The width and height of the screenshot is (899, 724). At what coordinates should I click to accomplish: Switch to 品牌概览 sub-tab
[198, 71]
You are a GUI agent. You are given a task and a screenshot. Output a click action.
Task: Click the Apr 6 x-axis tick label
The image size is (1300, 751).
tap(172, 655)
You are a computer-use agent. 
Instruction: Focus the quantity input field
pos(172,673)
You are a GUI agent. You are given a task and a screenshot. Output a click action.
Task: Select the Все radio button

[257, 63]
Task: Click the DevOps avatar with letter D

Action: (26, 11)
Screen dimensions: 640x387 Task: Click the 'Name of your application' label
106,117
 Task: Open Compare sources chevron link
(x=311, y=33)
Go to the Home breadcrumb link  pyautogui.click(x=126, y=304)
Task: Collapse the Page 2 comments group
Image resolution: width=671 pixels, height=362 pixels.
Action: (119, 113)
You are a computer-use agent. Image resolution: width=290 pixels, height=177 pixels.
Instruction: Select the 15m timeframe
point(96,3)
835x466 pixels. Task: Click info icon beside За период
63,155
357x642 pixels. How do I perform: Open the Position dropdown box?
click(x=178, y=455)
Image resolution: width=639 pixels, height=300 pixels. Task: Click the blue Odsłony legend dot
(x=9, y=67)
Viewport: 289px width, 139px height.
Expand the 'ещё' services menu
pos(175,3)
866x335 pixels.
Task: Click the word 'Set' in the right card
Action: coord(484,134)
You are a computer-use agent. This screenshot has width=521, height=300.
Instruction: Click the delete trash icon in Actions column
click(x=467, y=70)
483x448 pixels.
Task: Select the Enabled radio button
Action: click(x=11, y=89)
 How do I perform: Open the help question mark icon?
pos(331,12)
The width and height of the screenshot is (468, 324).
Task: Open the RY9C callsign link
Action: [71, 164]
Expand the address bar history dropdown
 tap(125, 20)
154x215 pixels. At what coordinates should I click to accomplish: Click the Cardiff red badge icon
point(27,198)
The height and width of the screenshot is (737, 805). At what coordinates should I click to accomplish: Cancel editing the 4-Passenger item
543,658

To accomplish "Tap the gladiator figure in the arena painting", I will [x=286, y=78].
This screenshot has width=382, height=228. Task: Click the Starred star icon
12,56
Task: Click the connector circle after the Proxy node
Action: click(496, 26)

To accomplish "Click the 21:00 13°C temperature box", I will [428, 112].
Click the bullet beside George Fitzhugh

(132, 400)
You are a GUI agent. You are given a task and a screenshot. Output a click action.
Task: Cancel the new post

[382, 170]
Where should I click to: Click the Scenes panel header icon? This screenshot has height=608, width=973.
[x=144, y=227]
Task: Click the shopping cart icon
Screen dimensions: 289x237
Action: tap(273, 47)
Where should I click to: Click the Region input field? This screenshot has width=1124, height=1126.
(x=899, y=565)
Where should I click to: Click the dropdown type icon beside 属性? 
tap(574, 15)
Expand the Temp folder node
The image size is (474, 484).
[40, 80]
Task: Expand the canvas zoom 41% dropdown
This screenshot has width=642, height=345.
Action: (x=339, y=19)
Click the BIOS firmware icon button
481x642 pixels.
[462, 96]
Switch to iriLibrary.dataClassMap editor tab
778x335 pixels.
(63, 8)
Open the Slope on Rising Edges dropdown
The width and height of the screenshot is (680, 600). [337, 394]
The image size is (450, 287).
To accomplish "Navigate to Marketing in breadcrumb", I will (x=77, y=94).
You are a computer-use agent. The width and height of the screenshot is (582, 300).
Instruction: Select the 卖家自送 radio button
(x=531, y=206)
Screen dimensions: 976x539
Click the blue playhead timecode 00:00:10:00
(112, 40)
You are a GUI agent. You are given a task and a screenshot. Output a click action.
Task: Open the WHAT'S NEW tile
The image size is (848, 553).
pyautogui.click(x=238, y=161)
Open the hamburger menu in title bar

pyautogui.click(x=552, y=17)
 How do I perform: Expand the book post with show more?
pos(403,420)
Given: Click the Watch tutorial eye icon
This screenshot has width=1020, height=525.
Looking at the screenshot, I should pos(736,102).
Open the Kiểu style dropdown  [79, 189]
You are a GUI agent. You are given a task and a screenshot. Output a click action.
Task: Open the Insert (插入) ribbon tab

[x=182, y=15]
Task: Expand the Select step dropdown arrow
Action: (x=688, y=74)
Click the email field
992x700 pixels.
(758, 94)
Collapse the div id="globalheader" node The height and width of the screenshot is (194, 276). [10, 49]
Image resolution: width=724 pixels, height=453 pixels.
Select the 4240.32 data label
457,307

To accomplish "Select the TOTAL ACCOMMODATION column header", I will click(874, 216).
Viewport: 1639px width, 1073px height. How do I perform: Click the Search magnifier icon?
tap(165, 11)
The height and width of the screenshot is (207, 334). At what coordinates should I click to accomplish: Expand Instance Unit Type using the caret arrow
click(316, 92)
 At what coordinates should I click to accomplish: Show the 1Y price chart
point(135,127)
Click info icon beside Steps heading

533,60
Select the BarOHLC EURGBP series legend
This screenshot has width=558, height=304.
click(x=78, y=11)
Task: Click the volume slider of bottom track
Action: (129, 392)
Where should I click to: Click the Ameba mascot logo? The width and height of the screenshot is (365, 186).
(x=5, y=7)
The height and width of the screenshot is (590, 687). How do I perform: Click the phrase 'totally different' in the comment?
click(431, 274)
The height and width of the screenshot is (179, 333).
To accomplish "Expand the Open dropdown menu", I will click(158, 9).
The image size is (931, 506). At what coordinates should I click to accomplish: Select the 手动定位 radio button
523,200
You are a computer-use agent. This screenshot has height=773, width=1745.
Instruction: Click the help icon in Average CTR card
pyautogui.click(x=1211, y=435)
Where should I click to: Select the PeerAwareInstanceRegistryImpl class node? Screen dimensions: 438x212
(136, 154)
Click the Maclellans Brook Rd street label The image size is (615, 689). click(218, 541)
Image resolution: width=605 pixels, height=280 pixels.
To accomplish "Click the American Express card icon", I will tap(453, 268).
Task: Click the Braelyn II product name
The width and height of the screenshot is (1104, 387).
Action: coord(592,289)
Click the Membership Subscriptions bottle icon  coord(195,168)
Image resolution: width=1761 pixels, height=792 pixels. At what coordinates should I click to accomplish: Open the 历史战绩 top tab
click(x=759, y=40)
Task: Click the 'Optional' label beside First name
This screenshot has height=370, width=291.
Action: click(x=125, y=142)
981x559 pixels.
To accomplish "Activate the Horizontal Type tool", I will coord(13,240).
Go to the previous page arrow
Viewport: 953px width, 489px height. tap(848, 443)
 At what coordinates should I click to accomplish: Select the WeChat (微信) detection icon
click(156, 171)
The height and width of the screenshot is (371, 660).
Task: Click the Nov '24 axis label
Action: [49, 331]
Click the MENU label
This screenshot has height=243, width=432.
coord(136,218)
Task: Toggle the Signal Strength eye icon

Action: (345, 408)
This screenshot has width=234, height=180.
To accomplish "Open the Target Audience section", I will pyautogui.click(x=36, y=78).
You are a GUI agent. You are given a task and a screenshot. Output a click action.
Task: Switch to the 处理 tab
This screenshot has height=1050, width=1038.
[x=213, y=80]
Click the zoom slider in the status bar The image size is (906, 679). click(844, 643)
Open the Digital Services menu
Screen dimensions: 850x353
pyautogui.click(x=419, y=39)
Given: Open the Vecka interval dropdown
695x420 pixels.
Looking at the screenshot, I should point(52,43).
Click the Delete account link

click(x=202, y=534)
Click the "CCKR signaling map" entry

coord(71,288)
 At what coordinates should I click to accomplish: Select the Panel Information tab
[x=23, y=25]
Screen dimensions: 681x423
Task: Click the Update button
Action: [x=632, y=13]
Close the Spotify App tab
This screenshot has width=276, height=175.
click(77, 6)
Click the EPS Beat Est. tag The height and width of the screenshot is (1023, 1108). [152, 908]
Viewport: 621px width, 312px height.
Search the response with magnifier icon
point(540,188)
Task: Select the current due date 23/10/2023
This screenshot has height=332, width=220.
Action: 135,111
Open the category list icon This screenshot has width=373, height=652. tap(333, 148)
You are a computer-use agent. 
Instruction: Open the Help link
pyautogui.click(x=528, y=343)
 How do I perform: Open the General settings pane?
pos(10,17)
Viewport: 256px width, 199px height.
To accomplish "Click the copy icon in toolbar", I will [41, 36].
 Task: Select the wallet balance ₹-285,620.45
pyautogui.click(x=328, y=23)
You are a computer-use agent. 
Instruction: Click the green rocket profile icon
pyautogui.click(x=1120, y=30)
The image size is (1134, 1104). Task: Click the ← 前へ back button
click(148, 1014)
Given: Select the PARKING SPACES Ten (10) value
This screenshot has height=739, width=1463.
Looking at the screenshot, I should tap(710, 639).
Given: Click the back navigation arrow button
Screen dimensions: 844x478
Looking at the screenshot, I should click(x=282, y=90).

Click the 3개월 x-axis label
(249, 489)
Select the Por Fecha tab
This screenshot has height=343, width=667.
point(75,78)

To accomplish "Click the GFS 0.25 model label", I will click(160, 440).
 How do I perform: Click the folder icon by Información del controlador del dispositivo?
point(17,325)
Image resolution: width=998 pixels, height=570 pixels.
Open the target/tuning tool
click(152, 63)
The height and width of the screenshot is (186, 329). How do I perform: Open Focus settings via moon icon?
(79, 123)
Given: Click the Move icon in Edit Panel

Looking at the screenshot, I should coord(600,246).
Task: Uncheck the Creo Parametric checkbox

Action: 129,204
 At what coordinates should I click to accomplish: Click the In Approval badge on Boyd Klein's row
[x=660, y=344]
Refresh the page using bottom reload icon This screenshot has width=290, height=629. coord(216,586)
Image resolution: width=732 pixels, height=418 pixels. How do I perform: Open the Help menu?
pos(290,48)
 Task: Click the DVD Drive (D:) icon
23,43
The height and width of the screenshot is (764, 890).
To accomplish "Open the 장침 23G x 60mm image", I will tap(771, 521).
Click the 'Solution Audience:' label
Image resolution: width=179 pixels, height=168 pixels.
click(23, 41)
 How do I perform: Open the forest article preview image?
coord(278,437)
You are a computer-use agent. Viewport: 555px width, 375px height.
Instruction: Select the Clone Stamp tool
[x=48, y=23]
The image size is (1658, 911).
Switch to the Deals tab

■ About this task ■
How many lines of the listing above include the word "breadcrumb"? State the number and nothing else.

■ Answer ■
2